The Decision and its Impact
In Decision C-364/13 issued on 18 December 2014, the CJEU answered the above question as follows:
“Article 6(2)(c) of Directive 98/44/EC of the European Parliament and the Council of 6 July 1998 on the legal protection of biotechnological inventions must be interpreted as meaning that an unfertilised human ovum whose division and further development have been stimulated by parthenogenesis does not constitute a “human embryo”, within the meaning of that provision, if, in light of current scientific knowledge, it does not, in itself, have inherent capability of developing into a human being, this being a matter for the national court to determine”.
The immediate impact of this decision is that cells derived from parthenotes, such as the stem cells produced and used by ISCO, and inventions that necessitate the use or manipulation of such cell, are eligible for patent protection in Europe, subject to the usual requirements of patentability (they must be novel, inventive and capable of use in industry).
Further Implications of the Decision
Decision C-364/13 may also have an important effect on patent applications relating to stem cells in general, and not just stem cell specifically derived from parthenotes.
The EPO’s current view is that it has only been possible to obtain stem cells without requiring the destruction of human embryos, and thereby contravening the Biotech Directive, since 10 January 2008 (the date of publication of Chung’s paper detailing how this could be done). As such, patent applications relating to stem cells but filed before this date would be automatically refused by the EPO. Conversely, applications concerning such subject matter and filed after this date would, though, be seen by the EPO as being potentially patentable.
The date upon which stem cells are considered to be derivable from parthenotes has yet to be decided, but it is thought to be earlier than the above date, which would mean that some patent applications for stem cell inventions filed before 10 January 2008 may now be allowable.
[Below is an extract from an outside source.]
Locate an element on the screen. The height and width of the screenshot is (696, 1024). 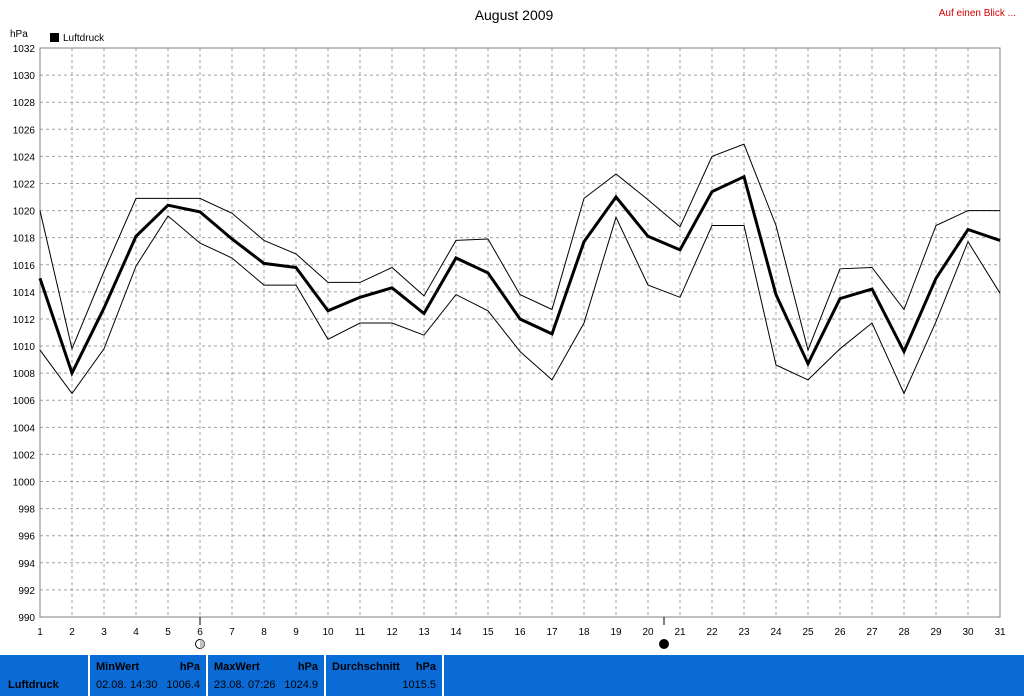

Furthermore, the fact that human parthenotes are now not construed as “human embryos”, due to the fact that they are incapable of developing into human beings, means that other sources of human stem cell, which are also not able to develop in this way, will also not be considered to be “human embryos”.
On behalf of our clients, we are very pleased with this decision as it increases the possibility of obtaining patent protection in this highly controversial area.